The boat was scuttled southwest of Ireland after being badly damaged by depth charges dropped by the British Flower-class corvette and an Australian Sunderland flying boat of No. 10 Squadron RAAF. The crew (48 men), all survived. However, 6 of them were killed on 22 July 1940, along with 2 British servicemen, when a Heinkel He 111 of Kampfgeschwader 26 jettisoned its remaining bombs when returning from an inshore anti-shipping sortie and accidentally hit POW Camp 5 at Duff House, Banff, Scotland.

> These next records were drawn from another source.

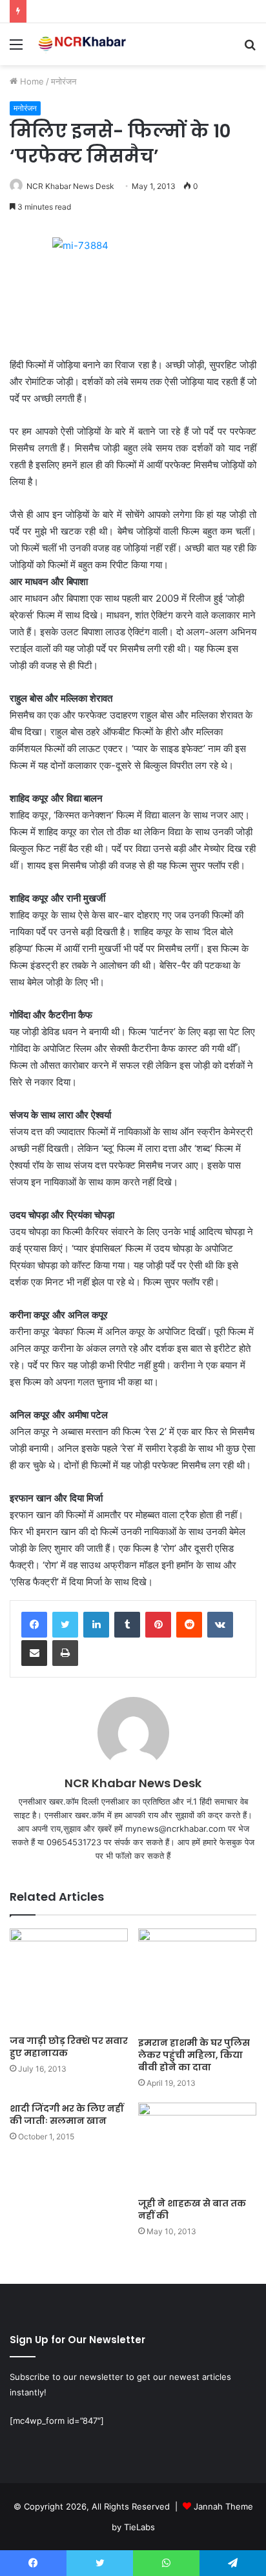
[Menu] (16, 48)
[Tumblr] (127, 1625)
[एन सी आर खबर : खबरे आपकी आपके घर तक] (84, 44)
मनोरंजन (63, 81)
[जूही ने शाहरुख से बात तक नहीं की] (197, 2147)
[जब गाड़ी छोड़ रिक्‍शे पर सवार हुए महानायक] (69, 1978)
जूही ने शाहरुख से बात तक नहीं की (192, 2209)
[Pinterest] (158, 1625)
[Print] (65, 1653)
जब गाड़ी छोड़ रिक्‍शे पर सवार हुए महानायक (69, 2046)
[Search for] (249, 48)
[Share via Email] (34, 1653)
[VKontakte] (220, 1625)
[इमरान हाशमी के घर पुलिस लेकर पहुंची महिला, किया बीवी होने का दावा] (197, 1979)
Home (30, 81)
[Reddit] (189, 1625)
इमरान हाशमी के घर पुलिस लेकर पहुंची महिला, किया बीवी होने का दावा (194, 2055)
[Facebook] (34, 1625)
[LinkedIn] (96, 1625)
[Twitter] (65, 1625)
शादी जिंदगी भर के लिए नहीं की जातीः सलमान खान (66, 2114)
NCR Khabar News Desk (70, 186)
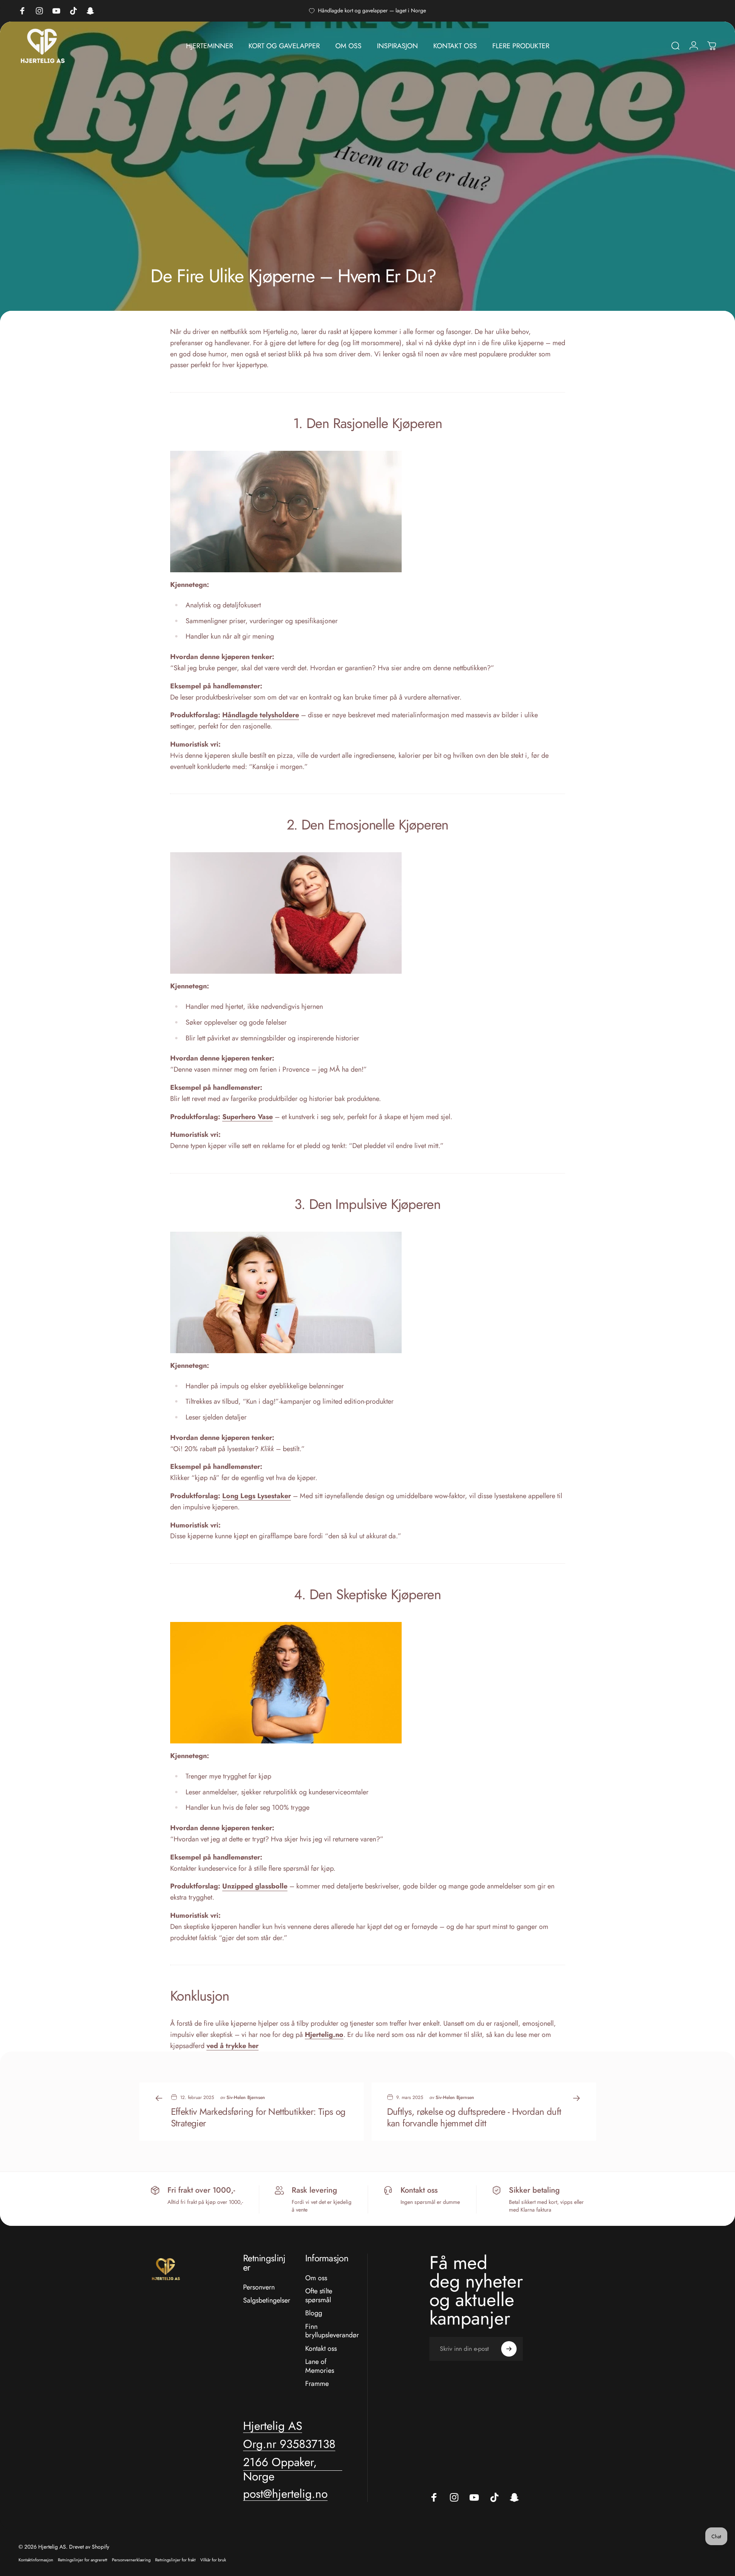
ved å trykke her (232, 2046)
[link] (289, 2444)
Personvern (259, 2287)
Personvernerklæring (131, 2560)
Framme (317, 2383)
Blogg (313, 2313)
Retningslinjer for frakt (175, 2560)
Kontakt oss (321, 2348)
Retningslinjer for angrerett (82, 2560)
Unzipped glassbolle (254, 1886)
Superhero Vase (247, 1117)
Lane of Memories (319, 2366)
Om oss (316, 2278)
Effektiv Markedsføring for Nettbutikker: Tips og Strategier (258, 2117)
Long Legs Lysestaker (256, 1496)
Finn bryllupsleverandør (332, 2331)
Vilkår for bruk (213, 2560)
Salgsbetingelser (266, 2300)
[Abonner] (509, 2349)
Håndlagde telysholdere (260, 715)
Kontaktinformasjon (36, 2560)
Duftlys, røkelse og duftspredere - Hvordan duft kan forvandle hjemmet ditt (474, 2117)
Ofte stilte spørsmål (318, 2295)
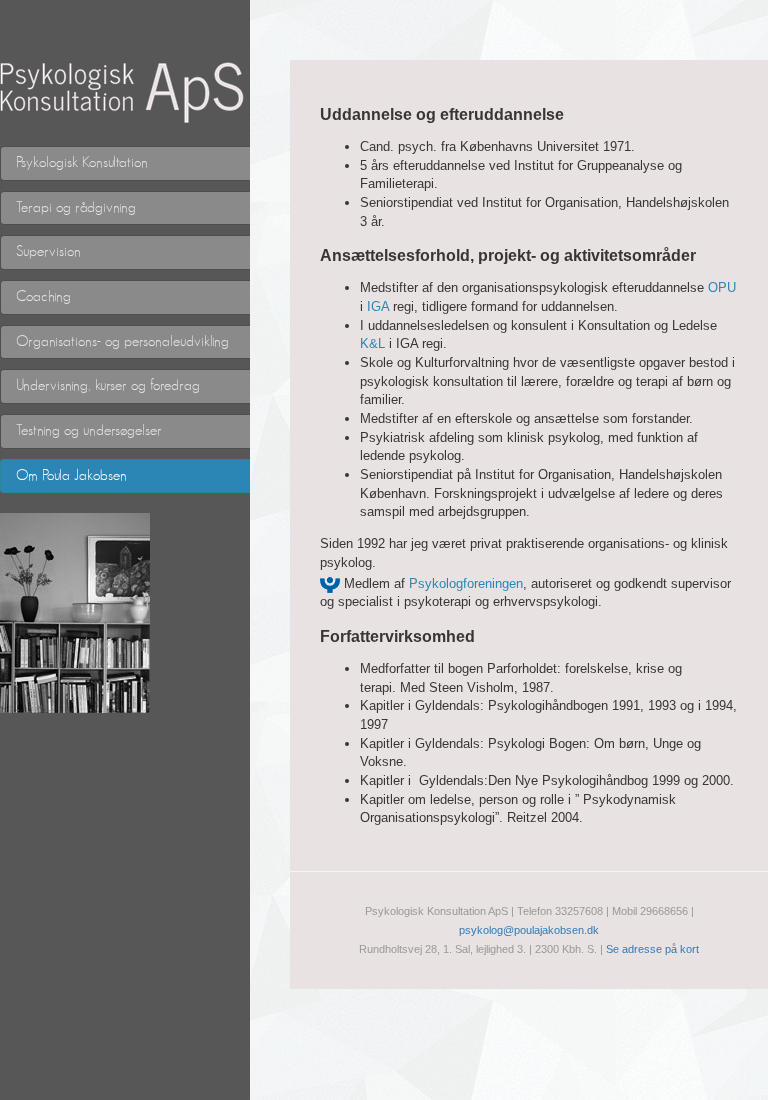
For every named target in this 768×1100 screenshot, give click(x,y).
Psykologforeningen (466, 583)
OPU (722, 287)
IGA (378, 306)
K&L (372, 343)
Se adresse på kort (652, 949)
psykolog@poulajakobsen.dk (529, 930)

==Summary of raiding history==

| Date | Name | Nationality | Tonnage (GRT) | Fate |
|---|---|---|---|---|
| 15 September 1939 | Alex van Opstal | Belgium | 5,965 | Sunk (mine) |
| 7 October 1939 | Binnendijk | Netherlands | 6,873 | Sunk (mine) |
| 13 November 1939 | Loire | France | 4,285 | Sunk |
| 22 November 1939 | Elena R. | Greece | 4,576 | Sunk (mine) |
| 12 February 1940 | Nidarholm | Norway | 3,482 | Sunk |
| 14 February 1940 | Langleeford | United Kingdom | 4,622 | Sunk |
| 15 February 1940 | Steinstad | Norway | 2,477 | Sunk |
| 21 April 1940 | Cedarbank | United Kingdom | 5,159 | Sunk |
| 26 June 1940 | Frangoula B. Goulandris | Greece | 6,701 | Sunk |
| 30 June 1940 | Belmoira | Norway | 3,214 | Sunk |
| 30 June 1940 | Merkur | Estonia | 1,291 | Sunk |
| 1 July 1940 | Zarian | United Kingdom | 4,871 | Damaged |

==Fictional portrayal==
A Type VIIC U-boat (not a Type I) with the number U-26 is seen in the 1981 film Raiders of the Lost Ark. The boat was a seaworthy mockup of the actual U-96 built for the 1981 West German war film Das Boot. Both movies were filming at the same time in La Rochelle and its U-boat pens. One morning the Das Boat production crew arrived and found 'U-96 missing. The prop company had failed to mention that American filmmaker Steven Spielberg had hired her for a week to portray U-26 in his film.